Look through the listing below, find every line with the string "will", and copy it.

== Segment start ==

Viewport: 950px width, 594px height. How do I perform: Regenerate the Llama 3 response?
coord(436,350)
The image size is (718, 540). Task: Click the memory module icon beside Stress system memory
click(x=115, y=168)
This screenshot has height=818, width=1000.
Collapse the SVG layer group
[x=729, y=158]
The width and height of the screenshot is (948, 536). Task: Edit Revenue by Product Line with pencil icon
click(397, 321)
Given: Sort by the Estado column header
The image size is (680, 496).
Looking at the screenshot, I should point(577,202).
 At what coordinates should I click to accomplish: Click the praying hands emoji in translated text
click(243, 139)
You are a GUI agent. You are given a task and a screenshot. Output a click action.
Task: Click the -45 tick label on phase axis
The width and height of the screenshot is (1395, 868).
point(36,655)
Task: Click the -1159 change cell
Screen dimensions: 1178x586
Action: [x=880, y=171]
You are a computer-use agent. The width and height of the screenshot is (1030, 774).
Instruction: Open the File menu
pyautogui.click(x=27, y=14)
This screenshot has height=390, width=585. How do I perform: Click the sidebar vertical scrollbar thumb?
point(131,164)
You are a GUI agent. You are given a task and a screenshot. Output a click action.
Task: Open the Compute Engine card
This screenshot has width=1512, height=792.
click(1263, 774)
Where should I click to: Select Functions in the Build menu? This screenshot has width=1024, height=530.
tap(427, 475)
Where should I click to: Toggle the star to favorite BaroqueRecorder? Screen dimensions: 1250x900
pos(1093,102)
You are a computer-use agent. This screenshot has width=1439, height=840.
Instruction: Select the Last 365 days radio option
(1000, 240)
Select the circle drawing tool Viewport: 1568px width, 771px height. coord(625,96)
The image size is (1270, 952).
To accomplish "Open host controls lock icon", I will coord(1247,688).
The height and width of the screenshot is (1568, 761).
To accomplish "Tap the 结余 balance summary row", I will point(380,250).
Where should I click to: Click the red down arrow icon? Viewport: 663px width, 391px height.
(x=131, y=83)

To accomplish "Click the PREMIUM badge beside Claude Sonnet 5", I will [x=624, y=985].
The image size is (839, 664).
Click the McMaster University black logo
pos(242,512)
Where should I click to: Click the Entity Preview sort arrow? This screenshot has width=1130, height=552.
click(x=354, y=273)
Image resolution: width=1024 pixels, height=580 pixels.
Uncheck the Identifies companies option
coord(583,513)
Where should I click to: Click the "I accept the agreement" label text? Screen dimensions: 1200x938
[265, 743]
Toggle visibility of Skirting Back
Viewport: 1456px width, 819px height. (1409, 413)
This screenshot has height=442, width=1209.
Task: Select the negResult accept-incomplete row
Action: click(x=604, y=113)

== Segment end ==

▸ Your solution
To accomplish "Open host controls lock icon", I will coord(1247,688).
To accomplish "Tap the 结余 balance summary row", I will point(380,250).
To accomplish "Click the PREMIUM badge beside Claude Sonnet 5", I will [x=624, y=985].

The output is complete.